→ Data shown:
++++++++++++++++++++

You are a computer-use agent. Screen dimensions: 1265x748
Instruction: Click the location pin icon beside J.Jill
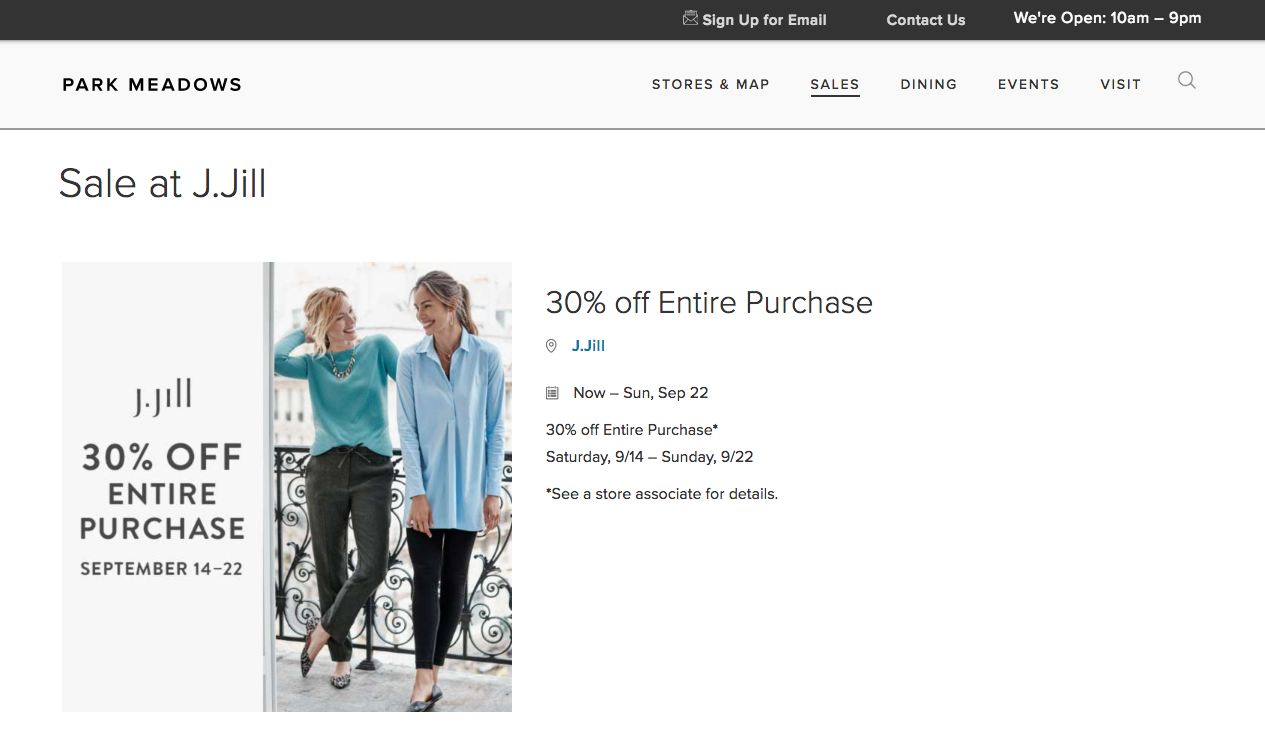pyautogui.click(x=551, y=346)
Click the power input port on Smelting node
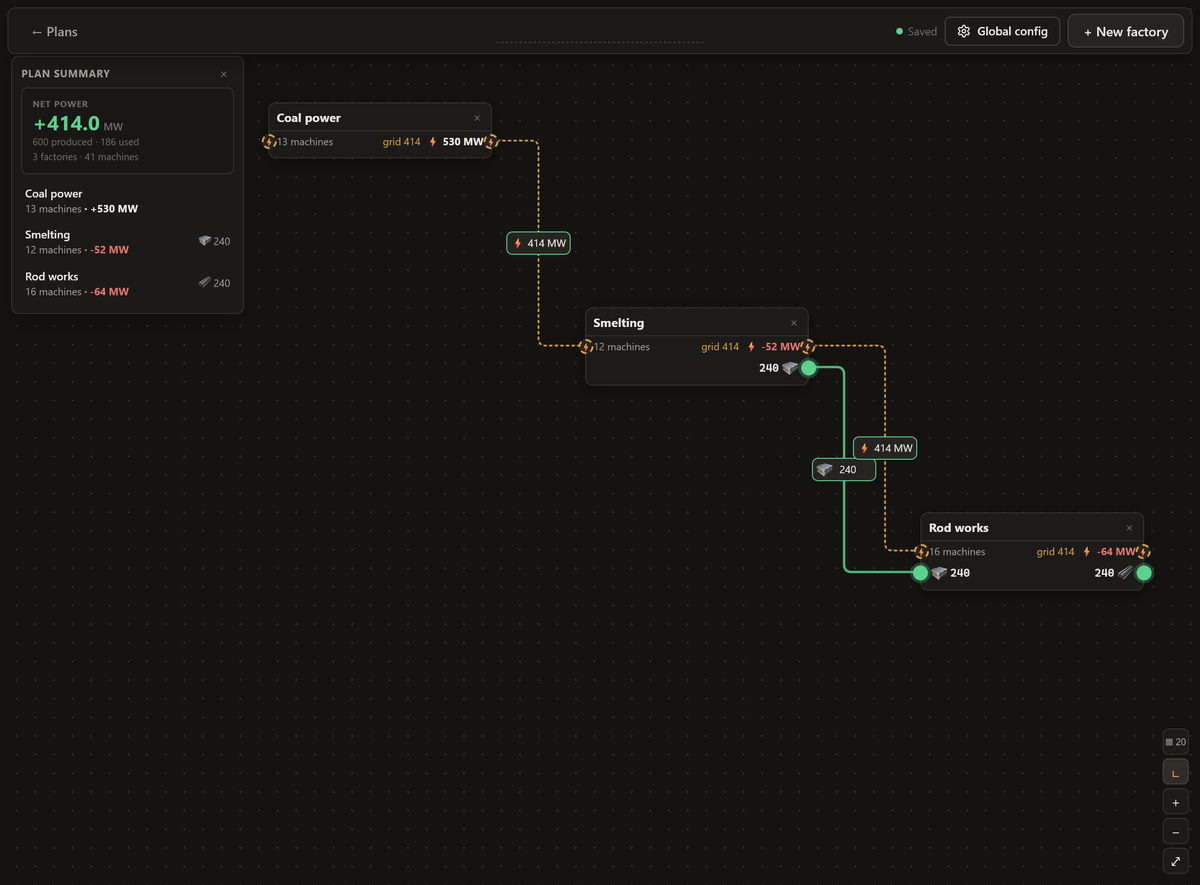 coord(586,347)
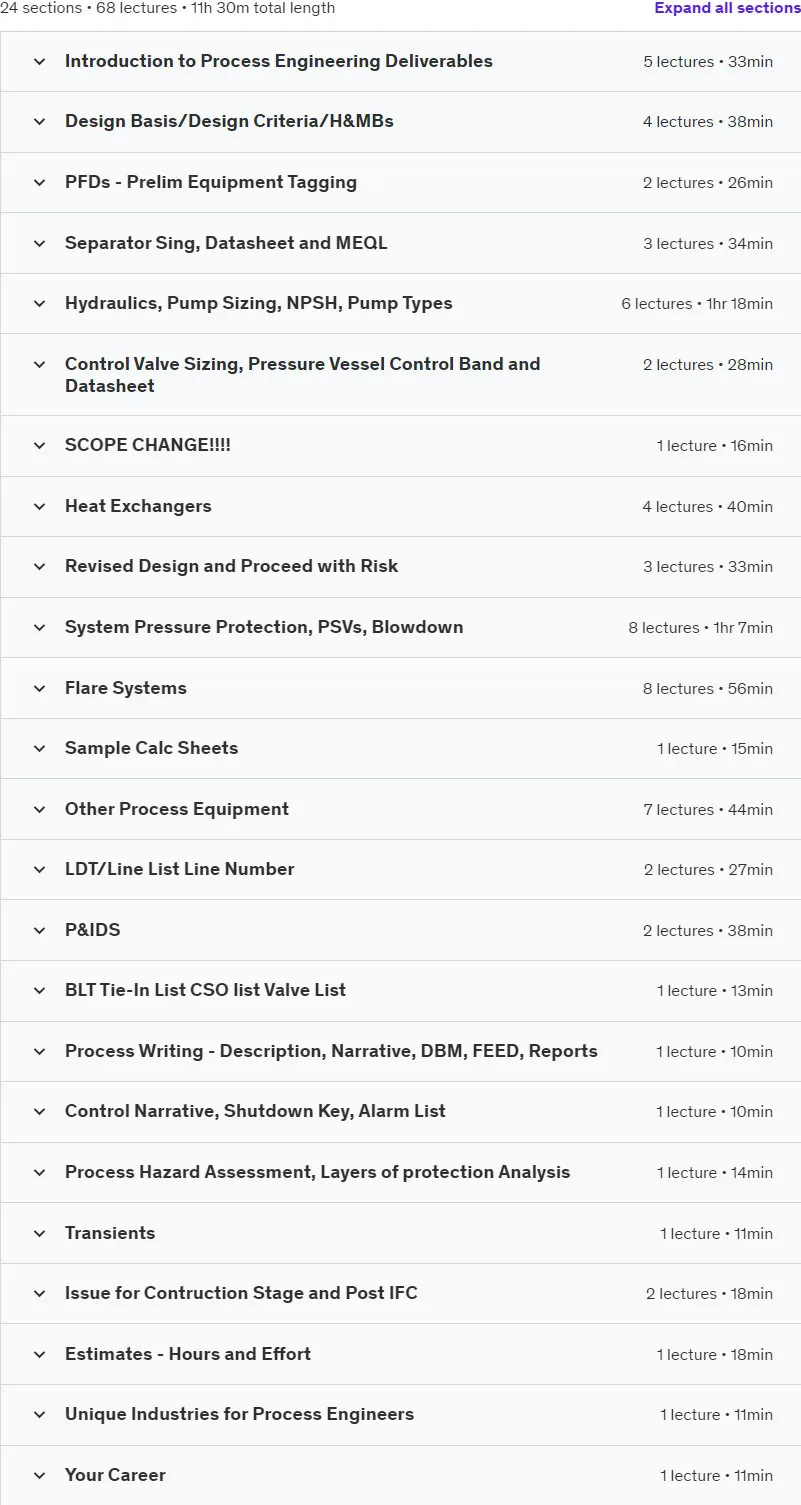
Task: Expand the Flare Systems section chevron
Action: pos(40,689)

++++++++++++++++++++

→ Problem to work on: Rewrite every line of the records above as a JSON list of strings, one string per line, skipping blank lines and leaving the pictures out.

→ Complete output:
[
  "You are a computer-use agent. Screen dimensions: 1265x748",
  "Instruction: Click the location pin icon beside J.Jill",
  "pyautogui.click(x=551, y=346)",
  "Click the power input port on Smelting node",
  " coord(586,347)",
  "Task: Expand the Flare Systems section chevron",
  "Action: pos(40,689)"
]